Want to hear perhaps the weakest, most 1st-Worldest Lenten resolution ever? I’m using an iPhone as a Lenten penance. It’s a petty insult to Apple users, so it’s actually an actively uncharitable practice. Furthermore, I’m announcing this penance, and that’s exactly what Jesus (the inventor of Lent) says not to do. I’m writing a whole blog post about it.
This penance cuts me pretty deep though, I truly believe. Let me explain. First off, it’s an iPhone 7. $200 at Walmart, for Straight Talk customers. This thing is slow and it has a sub-par camera. Basically, leprosy. Really, though, I’m Android to the core, ride-or-die. I have never owned a Mac, and in fact, I use Chromebooks for my personal computing. Team Google, through and through.
Switching is annoying. Nothing is where I want it to be. I had a Pixel 3a before, which even Apple apologists will admit, cleanly out-classes the iPhone 7 in nearly every measurable category. So what is truly driving the change? Two big things:
- The Pixel 3a fell into the ocean. It fell into the ocean with me. It was a consequence of a tragic Instagram influencer accident that I’m not fully emotionally healed enough to discuss in further detail. Maybe a blog on that later.
- I’m marrying into an iPhone family, so I figured I might as well be a team player on this one.
And so, you see, the iPhone switch may truly be perceived as a Lenten penance.

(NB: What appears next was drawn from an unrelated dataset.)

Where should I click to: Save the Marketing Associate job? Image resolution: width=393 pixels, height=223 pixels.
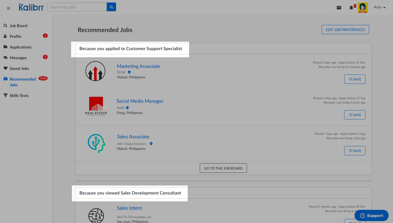pos(355,79)

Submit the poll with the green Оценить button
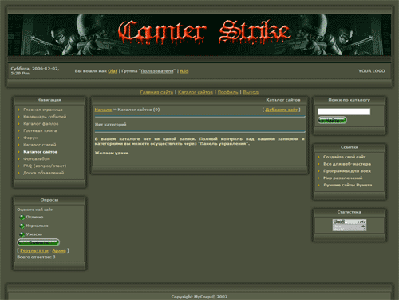[x=38, y=242]
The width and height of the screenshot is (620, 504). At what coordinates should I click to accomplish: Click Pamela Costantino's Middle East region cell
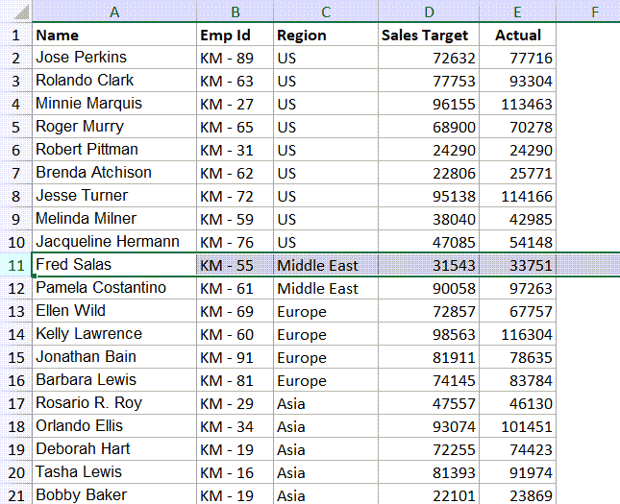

I am denying myself, letting go of a contrived material object (well, operating system) that I’ve perhaps given too high of a place in the composition of my personal identity.
Another Lenten resolution is to write things on this blog. I’m thinking of calling it “40 for 40”. Forty blog posts in forty days. So read this blog. My hastily composed words can be your penance.